ハングオーバー! 消えた花ムコと史上最悪の二日酔い “The Hangover”

監督:トッド・フィリップス

出演:ブラッドリー・クーパー、ザック・ガリフィアナキス、エド・ヘルムズ、
   ジャスティン・バーサ、ヘザー・グラハム、ジェフリー・タンバー、
   マイク・エップス、マイク・タイソン、ケン・チョン、レイチェル・ハリス

評価:★★★★




 バチェラーパーティでは何かとんでもない事件が起こると決まっている。「オトコのキモチ」(03年)では気がつけば見知らぬ女が横に寝ていたし、「ベリー・バッド・ウェディング」(98年)では殺人事件が起こった。そして『ハングオーバー! 消えた花ムコと史上最悪の二日酔い』では花婿が消え、クローゼットで赤ん坊が泣き、バスルームで虎がご機嫌斜めに歩き回る。

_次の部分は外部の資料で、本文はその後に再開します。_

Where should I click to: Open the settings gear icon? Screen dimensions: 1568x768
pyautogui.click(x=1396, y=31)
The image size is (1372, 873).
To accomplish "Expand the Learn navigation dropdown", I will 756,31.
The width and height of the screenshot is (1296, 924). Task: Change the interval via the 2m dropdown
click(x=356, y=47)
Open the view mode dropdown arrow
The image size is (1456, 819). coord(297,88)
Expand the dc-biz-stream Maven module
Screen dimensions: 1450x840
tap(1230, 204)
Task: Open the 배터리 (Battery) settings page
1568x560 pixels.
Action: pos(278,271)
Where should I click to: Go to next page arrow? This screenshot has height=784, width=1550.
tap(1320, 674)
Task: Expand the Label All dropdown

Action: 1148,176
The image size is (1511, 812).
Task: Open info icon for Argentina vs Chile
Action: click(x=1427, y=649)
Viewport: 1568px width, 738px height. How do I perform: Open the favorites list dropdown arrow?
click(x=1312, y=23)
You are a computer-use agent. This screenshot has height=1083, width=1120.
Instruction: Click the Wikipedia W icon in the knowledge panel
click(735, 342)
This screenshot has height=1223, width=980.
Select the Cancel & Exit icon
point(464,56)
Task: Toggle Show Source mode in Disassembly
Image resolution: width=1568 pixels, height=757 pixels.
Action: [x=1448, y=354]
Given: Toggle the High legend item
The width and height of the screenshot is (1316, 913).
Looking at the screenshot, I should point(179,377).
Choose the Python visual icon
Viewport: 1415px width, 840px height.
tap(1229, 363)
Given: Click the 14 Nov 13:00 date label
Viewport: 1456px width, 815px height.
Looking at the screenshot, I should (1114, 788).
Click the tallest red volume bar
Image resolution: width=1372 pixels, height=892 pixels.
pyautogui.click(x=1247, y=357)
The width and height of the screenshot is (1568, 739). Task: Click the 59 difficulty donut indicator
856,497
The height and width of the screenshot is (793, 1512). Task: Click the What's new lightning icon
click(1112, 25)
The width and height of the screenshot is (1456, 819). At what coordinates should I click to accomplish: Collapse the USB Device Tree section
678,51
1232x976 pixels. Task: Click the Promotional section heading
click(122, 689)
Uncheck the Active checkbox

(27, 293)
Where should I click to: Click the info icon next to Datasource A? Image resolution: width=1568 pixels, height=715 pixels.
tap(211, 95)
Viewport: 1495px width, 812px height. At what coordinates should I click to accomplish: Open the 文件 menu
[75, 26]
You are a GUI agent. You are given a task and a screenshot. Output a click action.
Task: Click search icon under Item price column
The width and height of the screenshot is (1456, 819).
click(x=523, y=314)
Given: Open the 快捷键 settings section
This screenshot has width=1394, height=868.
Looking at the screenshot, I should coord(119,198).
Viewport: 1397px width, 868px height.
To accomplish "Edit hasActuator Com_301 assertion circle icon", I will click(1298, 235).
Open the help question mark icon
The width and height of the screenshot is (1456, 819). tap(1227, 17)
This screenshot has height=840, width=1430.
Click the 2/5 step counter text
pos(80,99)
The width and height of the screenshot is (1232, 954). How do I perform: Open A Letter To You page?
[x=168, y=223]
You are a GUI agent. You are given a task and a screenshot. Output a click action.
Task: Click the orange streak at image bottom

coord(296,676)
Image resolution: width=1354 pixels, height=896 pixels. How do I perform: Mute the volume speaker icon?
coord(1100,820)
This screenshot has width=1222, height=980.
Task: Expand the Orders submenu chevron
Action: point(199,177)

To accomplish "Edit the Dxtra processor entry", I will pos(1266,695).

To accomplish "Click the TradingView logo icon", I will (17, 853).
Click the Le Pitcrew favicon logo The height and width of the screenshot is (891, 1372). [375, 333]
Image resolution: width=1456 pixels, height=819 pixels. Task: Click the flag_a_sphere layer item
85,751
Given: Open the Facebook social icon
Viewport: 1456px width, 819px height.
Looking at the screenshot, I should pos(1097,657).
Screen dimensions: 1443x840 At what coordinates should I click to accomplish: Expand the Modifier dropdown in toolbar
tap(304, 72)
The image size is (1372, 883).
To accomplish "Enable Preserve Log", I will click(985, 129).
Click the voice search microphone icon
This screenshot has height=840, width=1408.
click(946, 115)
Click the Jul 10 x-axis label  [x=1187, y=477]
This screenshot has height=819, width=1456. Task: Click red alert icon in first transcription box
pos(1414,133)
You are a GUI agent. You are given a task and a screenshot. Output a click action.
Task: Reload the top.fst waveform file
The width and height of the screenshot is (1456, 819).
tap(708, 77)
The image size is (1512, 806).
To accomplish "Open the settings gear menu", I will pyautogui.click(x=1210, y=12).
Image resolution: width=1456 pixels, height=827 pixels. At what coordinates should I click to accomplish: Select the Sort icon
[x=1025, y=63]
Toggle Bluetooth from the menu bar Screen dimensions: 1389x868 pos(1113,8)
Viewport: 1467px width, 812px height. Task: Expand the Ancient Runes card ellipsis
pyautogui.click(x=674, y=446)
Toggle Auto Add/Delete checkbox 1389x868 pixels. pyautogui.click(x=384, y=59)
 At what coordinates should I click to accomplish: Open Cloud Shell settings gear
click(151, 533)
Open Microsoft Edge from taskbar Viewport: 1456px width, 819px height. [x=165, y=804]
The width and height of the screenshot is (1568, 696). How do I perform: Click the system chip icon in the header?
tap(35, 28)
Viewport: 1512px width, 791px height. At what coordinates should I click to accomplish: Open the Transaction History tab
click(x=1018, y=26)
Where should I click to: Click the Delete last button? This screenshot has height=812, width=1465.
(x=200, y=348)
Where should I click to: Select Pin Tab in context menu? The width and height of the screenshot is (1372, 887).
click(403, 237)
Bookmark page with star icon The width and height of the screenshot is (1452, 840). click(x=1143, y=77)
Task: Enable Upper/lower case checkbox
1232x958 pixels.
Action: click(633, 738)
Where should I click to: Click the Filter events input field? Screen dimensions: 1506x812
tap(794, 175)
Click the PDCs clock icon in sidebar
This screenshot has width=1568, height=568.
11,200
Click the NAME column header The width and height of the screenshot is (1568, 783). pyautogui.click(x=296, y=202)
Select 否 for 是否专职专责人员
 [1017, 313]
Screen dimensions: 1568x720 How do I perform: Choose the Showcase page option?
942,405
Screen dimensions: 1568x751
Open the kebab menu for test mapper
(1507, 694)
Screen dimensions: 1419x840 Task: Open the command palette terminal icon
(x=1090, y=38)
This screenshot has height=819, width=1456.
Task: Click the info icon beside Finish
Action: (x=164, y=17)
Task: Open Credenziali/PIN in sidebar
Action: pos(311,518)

 なくした記憶の糸を手繰り寄せて、仲間たちがどこかに消えた花婿を探し出すという基本ストーリーには、品と呼べるものが一切ない。汚い言葉が入り乱れ、尻が丸出しになり、嘔吐物が食道を逆流する。しかし、これが滅茶苦茶に面白い。酒に負けて記憶をなくしたときのあの不安感が、弾むリズムによりあっけらかんと描き出されていくという、矛盾を抱えた気持ち良さが芯にあるからだ。一度でも酒で記憶をなくしたことのある人間ならば、余計に可笑しいだろう。

 出てくる男たちはバカが揃っている。カッコつけた振る舞いが前面に出ているブラッドリー・クーパー。付き合っている女に頭が上がらないエド・ヘルムズ。どこか世間からズレているザック・ガリフィアナキス。記憶をなくしてとんでもない大騒動を巻き起こす彼らははっきりとバカなのだけど、バカはバカでも気の良いバカなのが嬉しい。根っこのところではバカなりの連帯感でさり気なく繋がっていて、それゆえどれだけバカに走っても、親しみやすくて憎めない。掛け合いを見せるだけでバカ度を何倍にも上昇させるところも強烈で、バカの連鎖による破壊力は相当なものだ。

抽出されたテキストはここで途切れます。